For the inaugural entry in the Ever-Shifting Lexicon, I had the honor of talking to Eugenia Triantafyllou from Athens, Greece, author of fabulously weird stories like "The Giants of the Violet Sea" and "My Country is a Ghost". Eugenia's fiction has been nominated for the Ignyte, Nebula and World Fantasy Awards.
SH: Tell me about your multilingual background. How did you end up writing in your third language?
ET: I was born and raised in Greece. Greek is my first language.
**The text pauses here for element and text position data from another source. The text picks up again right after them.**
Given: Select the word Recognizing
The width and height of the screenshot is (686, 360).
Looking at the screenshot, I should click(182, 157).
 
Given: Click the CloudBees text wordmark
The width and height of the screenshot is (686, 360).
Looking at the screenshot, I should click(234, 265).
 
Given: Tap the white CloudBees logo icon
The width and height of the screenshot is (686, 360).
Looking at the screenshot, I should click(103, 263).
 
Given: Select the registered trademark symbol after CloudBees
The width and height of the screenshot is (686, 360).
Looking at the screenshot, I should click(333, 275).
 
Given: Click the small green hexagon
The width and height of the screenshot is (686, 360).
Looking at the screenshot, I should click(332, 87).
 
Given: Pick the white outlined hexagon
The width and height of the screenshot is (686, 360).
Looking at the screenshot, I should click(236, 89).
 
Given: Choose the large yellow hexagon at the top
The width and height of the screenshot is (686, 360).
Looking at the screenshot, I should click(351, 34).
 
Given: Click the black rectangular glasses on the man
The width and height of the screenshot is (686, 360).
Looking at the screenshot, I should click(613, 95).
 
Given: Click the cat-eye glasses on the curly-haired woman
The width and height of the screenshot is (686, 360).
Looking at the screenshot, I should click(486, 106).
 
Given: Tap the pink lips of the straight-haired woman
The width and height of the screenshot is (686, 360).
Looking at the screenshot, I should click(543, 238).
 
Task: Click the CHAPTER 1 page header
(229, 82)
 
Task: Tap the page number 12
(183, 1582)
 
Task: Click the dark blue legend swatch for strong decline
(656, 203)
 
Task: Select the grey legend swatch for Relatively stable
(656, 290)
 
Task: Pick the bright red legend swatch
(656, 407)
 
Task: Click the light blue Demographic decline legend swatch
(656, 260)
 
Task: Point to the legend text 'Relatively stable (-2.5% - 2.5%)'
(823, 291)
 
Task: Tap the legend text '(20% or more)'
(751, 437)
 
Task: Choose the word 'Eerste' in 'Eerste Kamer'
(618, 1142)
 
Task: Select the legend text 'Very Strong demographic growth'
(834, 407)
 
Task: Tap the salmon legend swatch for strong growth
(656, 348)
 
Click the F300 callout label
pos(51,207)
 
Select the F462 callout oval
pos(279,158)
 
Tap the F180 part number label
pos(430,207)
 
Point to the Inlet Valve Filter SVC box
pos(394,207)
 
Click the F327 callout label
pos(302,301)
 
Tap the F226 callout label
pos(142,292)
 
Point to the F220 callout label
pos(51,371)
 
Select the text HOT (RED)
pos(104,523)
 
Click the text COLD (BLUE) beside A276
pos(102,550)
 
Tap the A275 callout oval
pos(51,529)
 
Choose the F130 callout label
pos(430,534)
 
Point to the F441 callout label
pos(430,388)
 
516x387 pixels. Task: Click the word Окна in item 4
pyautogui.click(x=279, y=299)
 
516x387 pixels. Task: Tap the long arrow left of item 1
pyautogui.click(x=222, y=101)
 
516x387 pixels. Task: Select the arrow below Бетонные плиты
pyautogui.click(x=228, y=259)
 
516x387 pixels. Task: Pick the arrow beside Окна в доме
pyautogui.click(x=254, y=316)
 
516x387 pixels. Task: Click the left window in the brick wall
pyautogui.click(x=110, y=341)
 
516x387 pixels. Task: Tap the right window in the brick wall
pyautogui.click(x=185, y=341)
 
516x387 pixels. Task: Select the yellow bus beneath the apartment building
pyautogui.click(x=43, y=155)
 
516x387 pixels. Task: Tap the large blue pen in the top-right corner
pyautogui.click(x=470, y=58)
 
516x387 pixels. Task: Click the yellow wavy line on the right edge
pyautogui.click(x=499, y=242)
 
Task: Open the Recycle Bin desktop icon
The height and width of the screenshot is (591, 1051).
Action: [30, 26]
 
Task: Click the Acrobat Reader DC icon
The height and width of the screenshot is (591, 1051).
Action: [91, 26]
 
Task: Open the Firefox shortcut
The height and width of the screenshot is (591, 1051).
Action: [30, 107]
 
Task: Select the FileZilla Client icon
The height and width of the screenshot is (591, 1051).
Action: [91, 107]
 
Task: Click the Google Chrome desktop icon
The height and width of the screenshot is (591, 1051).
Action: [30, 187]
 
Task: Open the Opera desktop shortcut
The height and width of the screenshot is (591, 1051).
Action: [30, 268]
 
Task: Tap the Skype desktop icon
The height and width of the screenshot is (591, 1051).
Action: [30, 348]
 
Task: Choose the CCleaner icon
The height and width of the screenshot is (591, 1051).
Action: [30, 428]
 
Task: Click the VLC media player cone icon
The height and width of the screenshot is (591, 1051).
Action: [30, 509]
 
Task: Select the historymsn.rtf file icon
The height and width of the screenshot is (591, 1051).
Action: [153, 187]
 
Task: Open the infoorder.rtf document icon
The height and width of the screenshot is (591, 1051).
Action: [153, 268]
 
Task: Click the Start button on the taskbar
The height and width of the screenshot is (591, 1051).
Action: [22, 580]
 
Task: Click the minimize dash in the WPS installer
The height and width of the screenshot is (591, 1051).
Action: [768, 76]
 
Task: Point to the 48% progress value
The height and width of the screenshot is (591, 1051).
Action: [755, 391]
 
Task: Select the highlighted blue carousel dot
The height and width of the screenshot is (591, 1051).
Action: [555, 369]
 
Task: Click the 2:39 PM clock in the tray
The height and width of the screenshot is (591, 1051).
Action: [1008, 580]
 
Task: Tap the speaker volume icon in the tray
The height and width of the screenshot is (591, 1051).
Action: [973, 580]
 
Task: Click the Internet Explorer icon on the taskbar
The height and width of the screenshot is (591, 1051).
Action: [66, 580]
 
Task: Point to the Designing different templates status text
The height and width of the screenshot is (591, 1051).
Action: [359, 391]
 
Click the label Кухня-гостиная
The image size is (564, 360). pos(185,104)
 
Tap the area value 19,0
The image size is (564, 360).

But because my mother had been an immigrant in Belgium for almost two decades before she had me, she insisted that I learn French as soon as possible in case we needed to move back. She ended up teaching toddler me with pictures from magazines since I couldn’t yet read or write in any language. Then at school we were taught English and French, and that would make English my third language chronologically, but currently the one I am speaking with the best proficiency, besides Greek.
As an adult I moved to Sweden to be with my partner (Not Belgium! Who knew?) and I was taught Swedish at the school for adults, which helps immigrants learn basic Swedish to be able to work and study as fast as possible. I got all the way to a graduate level with Swedish. The fact that I lived in Sweden helped a lot of course. That would make Swedish my fourth language. My college degree is in Tourism and Hospitality, which meant we had courses with Italian, German, Russian and Turkish (of which I remember almost nothing). That is more or less my history of multilingualism.